→ Work request 1
In the car club post, starting at "When I bought" and ending at "people show up.", what is the passage with every "Crosley" changed to "Studebaker"?
→ Work request 2
In the car club post, who came to the writer's house within a week of joining the Model T Club?

-- Given passage follows --

Car clubs are invaluable, both online and locally to the car hobby.  I belong to many car clubs. It is the best $20 bucks per year, per club I spend. I get a newsletter and access to other members to network with.  The benefits are; social, sourcing parts and vendors, and education. 

When I bought my Model T the first thing I did was joined the Model T Club.  Within a week the local club president came to my house and went over my Model T with me. I learned a lot and to this day am very thankful.  I attended the monthly club meetings and clinics learning about and first hand, how to fix my car.

When I got my Crosley I joined the Crosley Club. A local group of guys who meet on the first Tuesday of each month in a club member’s garage. 2-10 people show up. 

The social aspect of belonging to a car club for me is the best part. I get to hang out with like minded car people and visit about cars.   I get to know their families and they get to know mine. We do social things together like Go-Kart racing, museum tours, Christmas parties, car cruises and at times travel.  Some of my longest friendships have started at a car club meeting or even responding to a parts-for-sale ad.  

Parts & Vendors:  Finding that hard-to find part or a guy who does good stainless repair is most often done by word of mouth. Attend those club pizza parties and get to know your fellow Kool-Car Guys. “Who did your motor work?” just ask around and you will hear who the good guys are and who the not-so good guys are. Club members also have parts from past restorations, or know of someone who might. Networking is the name of the game here.

-- Given passage concluded --
-- Data follows --

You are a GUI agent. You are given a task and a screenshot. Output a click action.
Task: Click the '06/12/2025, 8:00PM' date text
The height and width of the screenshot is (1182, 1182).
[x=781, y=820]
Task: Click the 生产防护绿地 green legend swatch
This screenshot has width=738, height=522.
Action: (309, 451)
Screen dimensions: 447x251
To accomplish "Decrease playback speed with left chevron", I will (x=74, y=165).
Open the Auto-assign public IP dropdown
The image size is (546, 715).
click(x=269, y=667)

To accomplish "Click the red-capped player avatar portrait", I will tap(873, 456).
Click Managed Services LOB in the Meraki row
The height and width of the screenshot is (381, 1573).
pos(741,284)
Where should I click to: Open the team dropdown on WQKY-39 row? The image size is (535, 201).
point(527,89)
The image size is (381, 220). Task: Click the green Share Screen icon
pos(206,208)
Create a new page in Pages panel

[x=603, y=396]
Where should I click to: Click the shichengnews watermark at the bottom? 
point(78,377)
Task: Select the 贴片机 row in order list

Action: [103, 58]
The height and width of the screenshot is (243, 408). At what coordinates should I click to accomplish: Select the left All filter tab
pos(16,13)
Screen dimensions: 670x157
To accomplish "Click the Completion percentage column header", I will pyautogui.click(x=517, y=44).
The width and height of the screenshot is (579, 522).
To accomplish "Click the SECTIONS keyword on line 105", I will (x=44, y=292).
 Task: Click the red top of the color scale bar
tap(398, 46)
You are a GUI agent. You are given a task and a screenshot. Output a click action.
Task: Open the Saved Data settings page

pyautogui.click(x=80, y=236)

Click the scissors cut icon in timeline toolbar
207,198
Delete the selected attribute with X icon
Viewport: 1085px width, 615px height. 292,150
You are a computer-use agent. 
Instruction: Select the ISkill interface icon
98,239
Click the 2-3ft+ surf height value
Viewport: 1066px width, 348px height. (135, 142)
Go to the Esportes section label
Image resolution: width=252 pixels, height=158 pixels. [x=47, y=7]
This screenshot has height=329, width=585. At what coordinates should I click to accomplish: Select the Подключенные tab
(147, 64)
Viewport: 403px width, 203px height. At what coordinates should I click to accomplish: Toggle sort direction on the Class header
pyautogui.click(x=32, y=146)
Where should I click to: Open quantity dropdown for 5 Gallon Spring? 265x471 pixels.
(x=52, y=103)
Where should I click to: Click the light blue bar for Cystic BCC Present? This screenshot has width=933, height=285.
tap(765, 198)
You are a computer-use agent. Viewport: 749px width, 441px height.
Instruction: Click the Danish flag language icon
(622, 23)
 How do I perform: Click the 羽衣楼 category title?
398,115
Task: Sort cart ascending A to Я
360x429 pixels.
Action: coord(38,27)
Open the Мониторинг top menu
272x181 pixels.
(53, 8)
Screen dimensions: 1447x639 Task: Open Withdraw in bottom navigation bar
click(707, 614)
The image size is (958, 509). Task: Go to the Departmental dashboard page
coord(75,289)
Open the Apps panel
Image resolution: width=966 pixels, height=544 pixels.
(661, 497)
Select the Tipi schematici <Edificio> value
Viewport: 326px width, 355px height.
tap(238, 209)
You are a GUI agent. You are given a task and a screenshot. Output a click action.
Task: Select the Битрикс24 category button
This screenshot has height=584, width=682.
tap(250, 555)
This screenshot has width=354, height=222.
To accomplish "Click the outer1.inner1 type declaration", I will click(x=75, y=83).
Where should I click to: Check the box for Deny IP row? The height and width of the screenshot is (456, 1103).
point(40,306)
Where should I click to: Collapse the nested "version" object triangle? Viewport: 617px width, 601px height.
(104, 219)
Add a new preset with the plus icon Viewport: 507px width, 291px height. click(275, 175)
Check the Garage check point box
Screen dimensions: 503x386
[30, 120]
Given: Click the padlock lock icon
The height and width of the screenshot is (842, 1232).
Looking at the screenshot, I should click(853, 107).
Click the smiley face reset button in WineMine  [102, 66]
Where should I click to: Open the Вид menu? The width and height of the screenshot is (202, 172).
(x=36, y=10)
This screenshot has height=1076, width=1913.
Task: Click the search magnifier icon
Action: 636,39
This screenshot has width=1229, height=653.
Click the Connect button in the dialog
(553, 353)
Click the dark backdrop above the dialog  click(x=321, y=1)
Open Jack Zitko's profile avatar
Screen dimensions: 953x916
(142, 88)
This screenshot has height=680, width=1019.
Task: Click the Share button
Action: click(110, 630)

-- Data concluded --

→ Written solution 1
When I bought my Model T the first thing I did was joined the Model T Club.  Within a week the local club president came to my house and went over my Model T with me. I learned a lot and to this day am very thankful.  I attended the monthly club meetings and clinics learning about and first hand, how to fix my car.

When I got my Studebaker I joined the Studebaker Club. A local group of guys who meet on the first Tuesday of each month in a club member’s garage. 2-10 people show up.

→ Written solution 2
The local club president.